→ Instructions to follow:
Wherever "computer" shows up in the records below, copy the whole line.

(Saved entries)
↓

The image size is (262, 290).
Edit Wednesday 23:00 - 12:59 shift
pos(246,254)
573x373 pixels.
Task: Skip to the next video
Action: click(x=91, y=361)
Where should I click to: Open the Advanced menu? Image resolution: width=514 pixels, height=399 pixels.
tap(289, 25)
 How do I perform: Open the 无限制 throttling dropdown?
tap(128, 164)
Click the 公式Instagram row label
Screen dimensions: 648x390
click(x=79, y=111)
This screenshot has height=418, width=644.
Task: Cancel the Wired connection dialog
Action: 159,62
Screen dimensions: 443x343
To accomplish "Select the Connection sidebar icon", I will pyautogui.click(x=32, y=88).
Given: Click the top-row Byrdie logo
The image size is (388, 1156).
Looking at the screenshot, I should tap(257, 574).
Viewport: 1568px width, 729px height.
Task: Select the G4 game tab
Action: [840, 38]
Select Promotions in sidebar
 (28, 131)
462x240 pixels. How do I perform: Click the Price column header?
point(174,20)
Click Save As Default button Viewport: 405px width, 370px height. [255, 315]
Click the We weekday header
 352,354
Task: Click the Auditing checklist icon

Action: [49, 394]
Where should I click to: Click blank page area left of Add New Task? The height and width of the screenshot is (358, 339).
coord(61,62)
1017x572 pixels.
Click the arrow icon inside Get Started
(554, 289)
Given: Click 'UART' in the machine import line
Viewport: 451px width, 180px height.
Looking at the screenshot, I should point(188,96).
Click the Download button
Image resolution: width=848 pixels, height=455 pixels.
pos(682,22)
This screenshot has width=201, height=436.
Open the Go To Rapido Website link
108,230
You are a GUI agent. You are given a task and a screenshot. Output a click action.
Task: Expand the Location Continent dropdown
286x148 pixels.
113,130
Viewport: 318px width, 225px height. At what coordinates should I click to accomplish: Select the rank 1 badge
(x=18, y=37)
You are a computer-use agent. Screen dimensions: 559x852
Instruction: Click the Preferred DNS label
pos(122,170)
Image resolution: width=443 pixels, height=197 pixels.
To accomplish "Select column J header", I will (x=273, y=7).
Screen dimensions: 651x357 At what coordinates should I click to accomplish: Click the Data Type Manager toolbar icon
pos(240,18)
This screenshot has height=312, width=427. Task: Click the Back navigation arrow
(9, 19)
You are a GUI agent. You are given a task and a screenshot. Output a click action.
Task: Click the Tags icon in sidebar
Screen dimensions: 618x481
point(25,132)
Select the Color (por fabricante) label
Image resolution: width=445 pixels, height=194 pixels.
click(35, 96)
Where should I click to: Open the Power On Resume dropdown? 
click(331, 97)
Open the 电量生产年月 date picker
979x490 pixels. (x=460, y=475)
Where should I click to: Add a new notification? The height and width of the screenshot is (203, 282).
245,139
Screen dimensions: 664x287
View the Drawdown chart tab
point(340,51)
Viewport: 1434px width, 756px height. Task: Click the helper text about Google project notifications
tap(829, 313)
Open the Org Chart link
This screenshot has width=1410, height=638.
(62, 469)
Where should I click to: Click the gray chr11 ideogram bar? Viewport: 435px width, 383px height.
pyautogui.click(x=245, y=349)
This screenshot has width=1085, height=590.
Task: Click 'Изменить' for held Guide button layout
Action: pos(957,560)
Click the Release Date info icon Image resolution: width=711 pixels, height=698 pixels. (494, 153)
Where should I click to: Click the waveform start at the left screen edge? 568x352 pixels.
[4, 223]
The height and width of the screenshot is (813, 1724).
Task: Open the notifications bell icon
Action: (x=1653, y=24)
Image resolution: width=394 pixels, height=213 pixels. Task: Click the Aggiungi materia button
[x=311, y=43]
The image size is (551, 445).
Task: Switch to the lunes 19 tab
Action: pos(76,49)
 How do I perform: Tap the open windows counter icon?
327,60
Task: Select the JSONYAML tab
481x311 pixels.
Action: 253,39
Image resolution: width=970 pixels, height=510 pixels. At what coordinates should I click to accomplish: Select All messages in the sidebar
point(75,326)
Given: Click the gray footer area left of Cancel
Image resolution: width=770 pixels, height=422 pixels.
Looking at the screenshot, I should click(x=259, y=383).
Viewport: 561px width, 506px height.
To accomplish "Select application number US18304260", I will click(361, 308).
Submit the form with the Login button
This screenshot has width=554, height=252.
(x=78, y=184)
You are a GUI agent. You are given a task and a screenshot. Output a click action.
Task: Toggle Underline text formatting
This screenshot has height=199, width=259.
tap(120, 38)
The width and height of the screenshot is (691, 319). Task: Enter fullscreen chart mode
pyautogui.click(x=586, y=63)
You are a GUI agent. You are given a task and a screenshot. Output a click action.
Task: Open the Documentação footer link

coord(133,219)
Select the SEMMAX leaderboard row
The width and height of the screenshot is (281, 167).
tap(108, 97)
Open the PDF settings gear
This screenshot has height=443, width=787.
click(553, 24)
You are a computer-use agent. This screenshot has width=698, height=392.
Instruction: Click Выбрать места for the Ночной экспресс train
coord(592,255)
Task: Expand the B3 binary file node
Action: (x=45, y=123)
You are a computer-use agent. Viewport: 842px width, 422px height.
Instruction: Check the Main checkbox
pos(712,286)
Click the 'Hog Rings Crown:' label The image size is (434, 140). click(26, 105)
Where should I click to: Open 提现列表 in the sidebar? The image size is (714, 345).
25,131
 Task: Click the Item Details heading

↑

→ Written solution:
You are a computer-use agent. Screen dimensions: 559x852
You are a computer-use agent. This screenshot has width=698, height=392.
You are a computer-use agent. Viewport: 842px width, 422px height.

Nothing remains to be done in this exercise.